▸ **DATASET ENTRIES**
============================================================

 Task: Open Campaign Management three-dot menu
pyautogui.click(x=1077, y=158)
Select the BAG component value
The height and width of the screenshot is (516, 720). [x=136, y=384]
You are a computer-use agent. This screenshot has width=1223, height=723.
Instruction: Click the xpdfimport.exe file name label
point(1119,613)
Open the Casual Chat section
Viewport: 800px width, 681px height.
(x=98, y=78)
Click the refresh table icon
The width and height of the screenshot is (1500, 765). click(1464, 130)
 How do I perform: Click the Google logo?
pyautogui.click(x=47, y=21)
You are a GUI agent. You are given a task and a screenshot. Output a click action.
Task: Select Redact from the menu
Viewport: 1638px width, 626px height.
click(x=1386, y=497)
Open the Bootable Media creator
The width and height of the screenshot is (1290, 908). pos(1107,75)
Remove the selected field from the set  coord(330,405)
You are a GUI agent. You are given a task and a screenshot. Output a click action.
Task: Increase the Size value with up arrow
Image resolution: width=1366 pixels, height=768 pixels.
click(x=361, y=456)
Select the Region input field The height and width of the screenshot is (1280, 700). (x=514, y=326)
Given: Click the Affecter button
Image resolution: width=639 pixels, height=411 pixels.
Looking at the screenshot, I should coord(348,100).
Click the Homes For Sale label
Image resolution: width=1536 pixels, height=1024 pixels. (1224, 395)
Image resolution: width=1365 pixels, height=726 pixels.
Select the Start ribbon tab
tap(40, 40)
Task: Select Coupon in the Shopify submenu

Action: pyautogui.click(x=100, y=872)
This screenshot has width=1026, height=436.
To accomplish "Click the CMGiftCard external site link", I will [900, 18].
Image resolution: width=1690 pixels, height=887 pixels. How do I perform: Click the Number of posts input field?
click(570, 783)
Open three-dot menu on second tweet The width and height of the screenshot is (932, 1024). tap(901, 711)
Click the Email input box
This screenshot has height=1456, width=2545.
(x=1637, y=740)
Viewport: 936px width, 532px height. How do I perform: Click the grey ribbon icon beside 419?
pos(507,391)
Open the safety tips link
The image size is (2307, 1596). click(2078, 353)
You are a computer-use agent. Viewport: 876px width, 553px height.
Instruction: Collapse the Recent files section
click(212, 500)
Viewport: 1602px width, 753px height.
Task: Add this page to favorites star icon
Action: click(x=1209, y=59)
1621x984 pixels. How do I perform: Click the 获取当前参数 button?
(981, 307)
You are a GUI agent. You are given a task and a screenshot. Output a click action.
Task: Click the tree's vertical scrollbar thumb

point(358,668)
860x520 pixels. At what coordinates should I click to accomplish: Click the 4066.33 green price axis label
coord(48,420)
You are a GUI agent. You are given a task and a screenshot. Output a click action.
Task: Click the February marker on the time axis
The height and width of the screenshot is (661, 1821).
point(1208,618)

============================================================

▸ **WORK TO BE COMPLETED**
Update the entries in the stretch from the line containing "Viewport: 936px width, 532px" through the line containing "Action: click(x=1209, y=59)" by replacing "safety tips" with "privacy tips". Leave everything else unchanged.

▸ **RESPONSE TO THIS TASK**
Viewport: 936px width, 532px height. How do I perform: Click the grey ribbon icon beside 419?
pos(507,391)
Open the privacy tips link
The image size is (2307, 1596). click(2078, 353)
You are a computer-use agent. Viewport: 876px width, 553px height.
Instruction: Collapse the Recent files section
click(212, 500)
Viewport: 1602px width, 753px height.
Task: Add this page to favorites star icon
Action: click(x=1209, y=59)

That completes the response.